How to complete this task - In the material below, tally the lines that include the string "Given", then write down only the total.

Data shown -

>>>>

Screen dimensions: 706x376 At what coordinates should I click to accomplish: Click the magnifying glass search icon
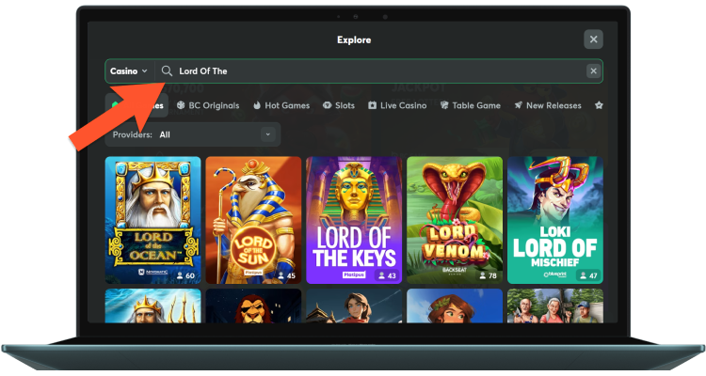[x=167, y=71]
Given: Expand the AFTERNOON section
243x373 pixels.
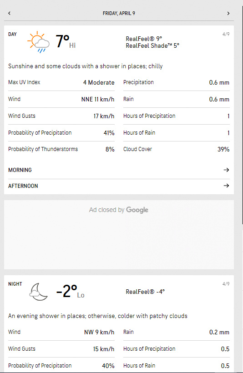Looking at the screenshot, I should [119, 186].
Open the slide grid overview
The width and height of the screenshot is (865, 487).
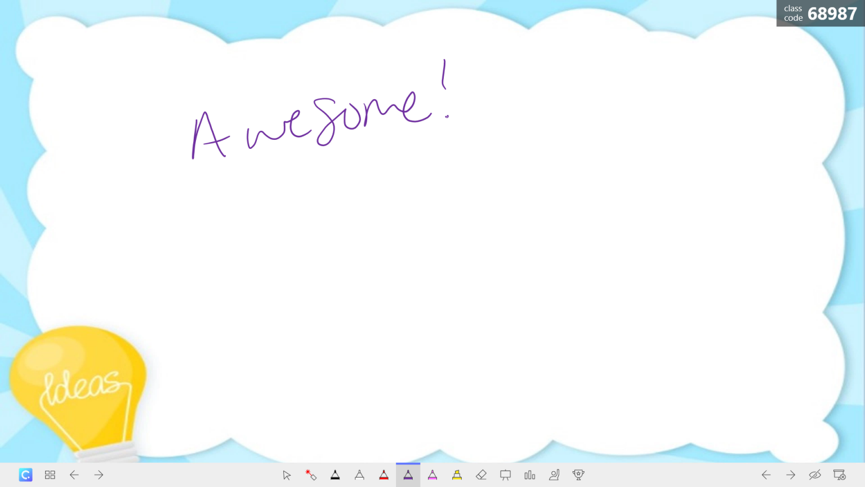coord(50,475)
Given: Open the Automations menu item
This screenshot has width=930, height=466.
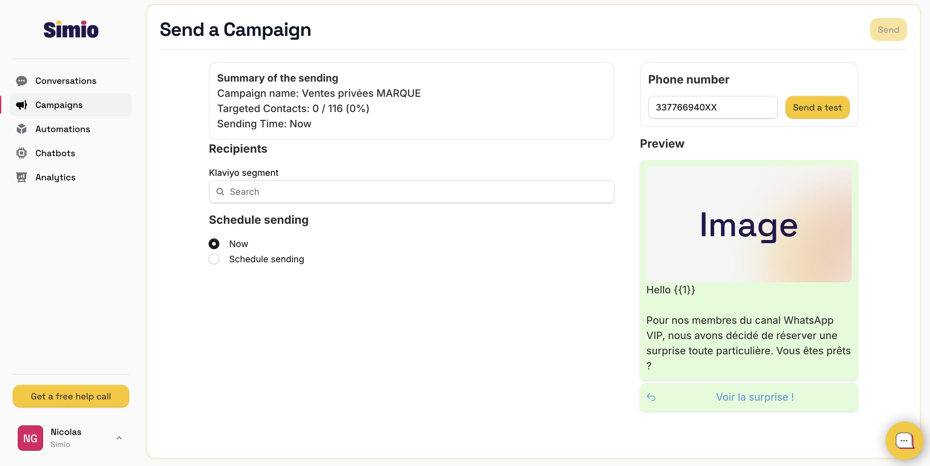Looking at the screenshot, I should pyautogui.click(x=63, y=129).
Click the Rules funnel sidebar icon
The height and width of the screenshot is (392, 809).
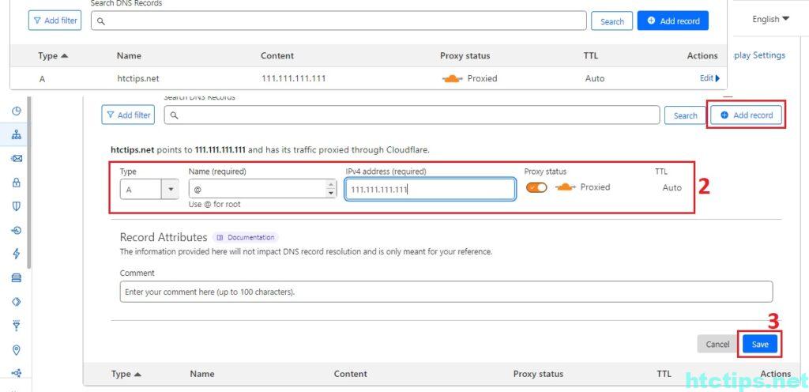16,326
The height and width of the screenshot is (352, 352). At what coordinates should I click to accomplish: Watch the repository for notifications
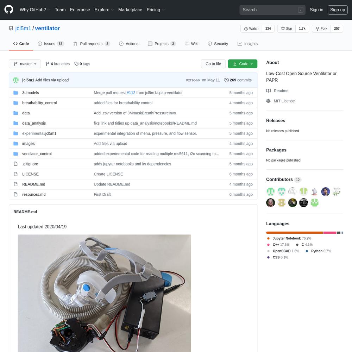click(x=251, y=29)
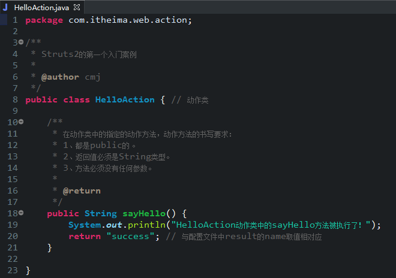
Task: Click the sayHello method name
Action: click(144, 214)
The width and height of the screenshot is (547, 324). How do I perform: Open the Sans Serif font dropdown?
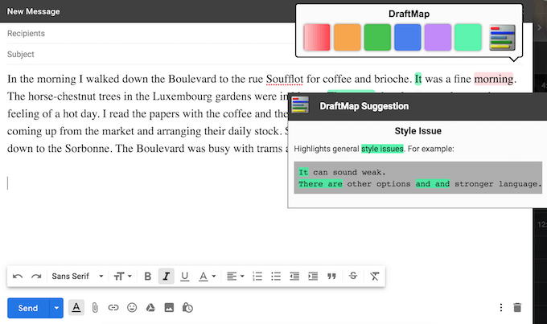[x=77, y=277]
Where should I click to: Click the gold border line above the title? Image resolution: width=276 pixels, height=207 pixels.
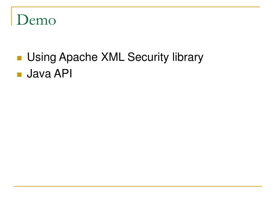pyautogui.click(x=136, y=7)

<<<<

Response - 2